*Action item*.
Go line by line through the entries below and copy those containing the string "input".

Start of Material shown

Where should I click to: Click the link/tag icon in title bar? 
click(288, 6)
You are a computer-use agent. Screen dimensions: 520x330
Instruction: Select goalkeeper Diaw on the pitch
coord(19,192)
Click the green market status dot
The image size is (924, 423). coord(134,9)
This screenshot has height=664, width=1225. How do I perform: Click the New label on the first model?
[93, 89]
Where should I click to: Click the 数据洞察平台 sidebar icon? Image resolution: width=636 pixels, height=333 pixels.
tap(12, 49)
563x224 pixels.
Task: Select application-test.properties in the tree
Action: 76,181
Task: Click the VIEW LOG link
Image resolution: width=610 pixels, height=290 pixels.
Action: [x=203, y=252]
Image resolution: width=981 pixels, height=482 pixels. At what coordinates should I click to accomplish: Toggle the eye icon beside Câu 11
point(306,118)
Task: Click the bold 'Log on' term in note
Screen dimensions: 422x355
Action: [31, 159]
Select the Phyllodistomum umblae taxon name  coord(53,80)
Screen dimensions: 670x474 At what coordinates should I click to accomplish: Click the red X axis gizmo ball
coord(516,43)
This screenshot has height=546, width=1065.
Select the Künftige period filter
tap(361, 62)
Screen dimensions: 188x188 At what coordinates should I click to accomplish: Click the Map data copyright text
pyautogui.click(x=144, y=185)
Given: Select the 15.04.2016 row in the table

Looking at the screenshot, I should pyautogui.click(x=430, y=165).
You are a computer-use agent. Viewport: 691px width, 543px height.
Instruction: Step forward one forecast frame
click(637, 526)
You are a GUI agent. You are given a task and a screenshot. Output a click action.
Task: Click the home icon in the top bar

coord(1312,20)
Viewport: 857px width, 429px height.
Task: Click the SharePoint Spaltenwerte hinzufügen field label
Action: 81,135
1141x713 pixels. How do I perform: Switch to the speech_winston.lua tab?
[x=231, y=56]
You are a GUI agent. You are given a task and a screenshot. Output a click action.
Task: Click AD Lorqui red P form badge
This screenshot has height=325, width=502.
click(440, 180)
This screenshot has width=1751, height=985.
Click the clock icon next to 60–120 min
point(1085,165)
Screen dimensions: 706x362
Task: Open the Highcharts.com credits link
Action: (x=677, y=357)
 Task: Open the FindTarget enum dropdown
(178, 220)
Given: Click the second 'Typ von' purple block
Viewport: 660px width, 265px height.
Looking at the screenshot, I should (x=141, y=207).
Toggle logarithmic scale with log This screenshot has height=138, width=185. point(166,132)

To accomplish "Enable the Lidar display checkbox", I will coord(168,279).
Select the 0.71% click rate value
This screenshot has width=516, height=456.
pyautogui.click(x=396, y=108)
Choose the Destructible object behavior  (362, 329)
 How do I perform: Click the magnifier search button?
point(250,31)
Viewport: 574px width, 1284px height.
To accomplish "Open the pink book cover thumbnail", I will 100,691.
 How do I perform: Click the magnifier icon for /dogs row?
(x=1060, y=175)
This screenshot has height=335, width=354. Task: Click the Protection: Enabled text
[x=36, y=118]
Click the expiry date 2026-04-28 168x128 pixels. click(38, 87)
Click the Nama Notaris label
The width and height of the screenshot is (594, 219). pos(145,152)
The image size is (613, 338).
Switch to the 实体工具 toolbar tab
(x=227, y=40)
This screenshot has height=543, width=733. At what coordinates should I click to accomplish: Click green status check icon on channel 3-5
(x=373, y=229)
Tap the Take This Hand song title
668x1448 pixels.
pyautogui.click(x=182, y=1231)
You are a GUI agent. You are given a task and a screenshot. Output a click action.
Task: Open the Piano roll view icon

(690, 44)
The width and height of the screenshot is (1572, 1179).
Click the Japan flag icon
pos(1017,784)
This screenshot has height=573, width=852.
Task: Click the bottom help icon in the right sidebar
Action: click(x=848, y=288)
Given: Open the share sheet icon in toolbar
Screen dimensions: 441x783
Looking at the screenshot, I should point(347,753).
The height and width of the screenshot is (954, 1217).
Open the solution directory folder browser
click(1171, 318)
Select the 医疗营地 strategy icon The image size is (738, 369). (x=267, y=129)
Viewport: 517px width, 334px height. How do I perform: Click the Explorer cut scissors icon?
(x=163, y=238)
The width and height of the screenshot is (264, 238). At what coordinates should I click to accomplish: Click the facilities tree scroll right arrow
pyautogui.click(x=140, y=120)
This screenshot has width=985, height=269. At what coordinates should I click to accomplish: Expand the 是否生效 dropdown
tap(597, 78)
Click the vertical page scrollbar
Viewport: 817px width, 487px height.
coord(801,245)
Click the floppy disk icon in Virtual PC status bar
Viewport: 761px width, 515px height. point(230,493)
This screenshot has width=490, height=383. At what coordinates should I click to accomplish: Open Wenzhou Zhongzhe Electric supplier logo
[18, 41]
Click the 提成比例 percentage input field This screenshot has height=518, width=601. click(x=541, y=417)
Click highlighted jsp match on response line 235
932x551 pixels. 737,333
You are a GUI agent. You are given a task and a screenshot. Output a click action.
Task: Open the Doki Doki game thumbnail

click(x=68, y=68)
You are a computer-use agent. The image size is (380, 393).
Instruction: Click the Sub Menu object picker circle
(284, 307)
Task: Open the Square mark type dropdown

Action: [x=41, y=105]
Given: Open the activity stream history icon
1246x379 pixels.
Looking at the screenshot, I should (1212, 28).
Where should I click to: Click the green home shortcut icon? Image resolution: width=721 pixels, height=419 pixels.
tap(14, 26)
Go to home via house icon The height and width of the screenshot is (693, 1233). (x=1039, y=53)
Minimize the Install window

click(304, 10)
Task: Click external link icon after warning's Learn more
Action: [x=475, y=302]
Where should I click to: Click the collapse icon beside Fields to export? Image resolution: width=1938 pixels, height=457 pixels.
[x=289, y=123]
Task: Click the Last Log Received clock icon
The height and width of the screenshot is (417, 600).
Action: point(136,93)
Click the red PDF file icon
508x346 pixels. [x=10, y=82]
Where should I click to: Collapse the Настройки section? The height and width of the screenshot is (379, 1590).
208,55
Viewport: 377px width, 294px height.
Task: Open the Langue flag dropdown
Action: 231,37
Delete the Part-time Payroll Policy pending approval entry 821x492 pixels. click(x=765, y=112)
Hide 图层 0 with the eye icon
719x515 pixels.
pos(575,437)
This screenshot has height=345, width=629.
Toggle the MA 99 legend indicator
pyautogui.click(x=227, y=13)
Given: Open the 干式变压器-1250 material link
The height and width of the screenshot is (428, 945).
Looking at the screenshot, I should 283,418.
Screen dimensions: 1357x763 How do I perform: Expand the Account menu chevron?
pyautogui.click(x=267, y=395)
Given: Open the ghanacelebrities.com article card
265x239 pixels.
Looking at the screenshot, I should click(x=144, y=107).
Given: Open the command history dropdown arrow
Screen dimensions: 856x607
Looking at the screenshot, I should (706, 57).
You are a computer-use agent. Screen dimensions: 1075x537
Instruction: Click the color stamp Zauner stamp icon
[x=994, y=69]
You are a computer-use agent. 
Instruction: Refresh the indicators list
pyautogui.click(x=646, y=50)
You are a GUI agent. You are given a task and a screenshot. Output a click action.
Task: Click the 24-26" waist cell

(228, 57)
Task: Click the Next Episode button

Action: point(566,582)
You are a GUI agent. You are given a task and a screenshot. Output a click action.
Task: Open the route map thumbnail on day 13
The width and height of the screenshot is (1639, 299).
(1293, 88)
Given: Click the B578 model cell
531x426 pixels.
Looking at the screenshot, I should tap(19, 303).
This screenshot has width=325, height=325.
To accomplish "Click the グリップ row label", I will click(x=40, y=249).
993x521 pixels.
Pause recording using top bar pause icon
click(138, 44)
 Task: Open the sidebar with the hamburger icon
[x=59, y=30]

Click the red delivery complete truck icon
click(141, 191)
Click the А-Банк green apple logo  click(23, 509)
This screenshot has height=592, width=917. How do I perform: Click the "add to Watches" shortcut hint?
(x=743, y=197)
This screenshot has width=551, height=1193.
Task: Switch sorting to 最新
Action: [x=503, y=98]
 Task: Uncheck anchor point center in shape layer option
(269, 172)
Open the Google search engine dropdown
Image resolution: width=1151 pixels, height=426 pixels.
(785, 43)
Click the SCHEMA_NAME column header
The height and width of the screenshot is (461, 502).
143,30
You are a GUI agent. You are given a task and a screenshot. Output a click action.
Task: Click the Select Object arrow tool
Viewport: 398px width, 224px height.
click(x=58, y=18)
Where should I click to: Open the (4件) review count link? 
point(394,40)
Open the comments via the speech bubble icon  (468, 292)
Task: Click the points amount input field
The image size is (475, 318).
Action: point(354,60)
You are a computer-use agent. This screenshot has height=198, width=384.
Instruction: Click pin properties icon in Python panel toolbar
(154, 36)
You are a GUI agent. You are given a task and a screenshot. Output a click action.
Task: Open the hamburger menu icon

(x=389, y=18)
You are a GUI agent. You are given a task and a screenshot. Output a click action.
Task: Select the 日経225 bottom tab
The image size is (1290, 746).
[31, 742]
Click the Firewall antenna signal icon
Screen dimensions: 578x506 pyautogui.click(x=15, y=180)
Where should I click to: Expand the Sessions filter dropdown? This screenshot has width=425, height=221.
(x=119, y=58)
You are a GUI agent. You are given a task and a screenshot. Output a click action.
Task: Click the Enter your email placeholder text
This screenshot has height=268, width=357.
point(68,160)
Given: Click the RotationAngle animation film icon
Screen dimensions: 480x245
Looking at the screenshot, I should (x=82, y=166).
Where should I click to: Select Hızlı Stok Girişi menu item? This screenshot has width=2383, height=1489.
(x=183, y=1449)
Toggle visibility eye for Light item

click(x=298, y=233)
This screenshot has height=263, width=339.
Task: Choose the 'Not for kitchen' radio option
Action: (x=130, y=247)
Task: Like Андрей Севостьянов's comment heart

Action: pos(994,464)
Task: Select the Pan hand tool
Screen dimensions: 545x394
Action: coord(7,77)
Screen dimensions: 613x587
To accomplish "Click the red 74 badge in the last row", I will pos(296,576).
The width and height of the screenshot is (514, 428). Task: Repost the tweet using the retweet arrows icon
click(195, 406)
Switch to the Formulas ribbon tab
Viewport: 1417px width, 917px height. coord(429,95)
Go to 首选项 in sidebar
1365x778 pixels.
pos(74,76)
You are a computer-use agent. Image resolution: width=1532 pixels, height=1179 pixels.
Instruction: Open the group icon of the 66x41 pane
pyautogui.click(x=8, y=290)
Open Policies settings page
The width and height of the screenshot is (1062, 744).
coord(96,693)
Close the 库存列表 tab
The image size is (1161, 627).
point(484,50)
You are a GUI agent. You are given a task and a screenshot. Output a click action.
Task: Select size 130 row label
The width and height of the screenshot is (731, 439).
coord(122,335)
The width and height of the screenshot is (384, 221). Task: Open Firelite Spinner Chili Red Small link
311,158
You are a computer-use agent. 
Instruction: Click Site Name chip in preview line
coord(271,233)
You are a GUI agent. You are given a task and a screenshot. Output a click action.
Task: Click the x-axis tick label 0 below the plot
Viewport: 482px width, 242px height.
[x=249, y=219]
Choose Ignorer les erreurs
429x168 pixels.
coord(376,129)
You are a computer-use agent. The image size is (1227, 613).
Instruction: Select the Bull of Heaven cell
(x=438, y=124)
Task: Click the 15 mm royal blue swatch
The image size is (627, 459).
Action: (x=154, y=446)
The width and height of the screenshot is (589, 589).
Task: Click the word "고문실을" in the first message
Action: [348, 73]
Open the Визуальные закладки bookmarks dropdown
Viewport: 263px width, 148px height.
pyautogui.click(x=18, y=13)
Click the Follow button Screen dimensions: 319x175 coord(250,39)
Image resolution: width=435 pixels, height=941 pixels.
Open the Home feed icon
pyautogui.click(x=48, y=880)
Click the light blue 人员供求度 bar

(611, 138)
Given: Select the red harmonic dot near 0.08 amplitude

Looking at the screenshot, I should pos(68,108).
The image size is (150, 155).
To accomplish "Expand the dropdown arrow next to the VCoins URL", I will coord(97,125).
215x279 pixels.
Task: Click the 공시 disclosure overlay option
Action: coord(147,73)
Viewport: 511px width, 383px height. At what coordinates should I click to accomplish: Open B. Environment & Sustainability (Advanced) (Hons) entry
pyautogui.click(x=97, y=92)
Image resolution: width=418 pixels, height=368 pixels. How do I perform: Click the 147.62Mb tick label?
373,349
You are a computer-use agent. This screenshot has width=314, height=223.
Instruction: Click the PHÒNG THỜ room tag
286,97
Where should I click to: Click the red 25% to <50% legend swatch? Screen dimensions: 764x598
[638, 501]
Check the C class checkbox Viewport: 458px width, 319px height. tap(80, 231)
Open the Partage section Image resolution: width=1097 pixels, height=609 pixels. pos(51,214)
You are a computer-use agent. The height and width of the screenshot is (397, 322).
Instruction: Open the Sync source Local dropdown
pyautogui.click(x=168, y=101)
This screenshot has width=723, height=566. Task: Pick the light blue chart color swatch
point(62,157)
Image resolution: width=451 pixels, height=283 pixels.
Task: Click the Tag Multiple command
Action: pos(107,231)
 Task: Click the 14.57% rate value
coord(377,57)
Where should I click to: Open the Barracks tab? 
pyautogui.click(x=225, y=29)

End of Material shown

*Result of the exercise*.
Click the 提成比例 percentage input field This screenshot has height=518, width=601. click(x=541, y=417)
Task: Click the points amount input field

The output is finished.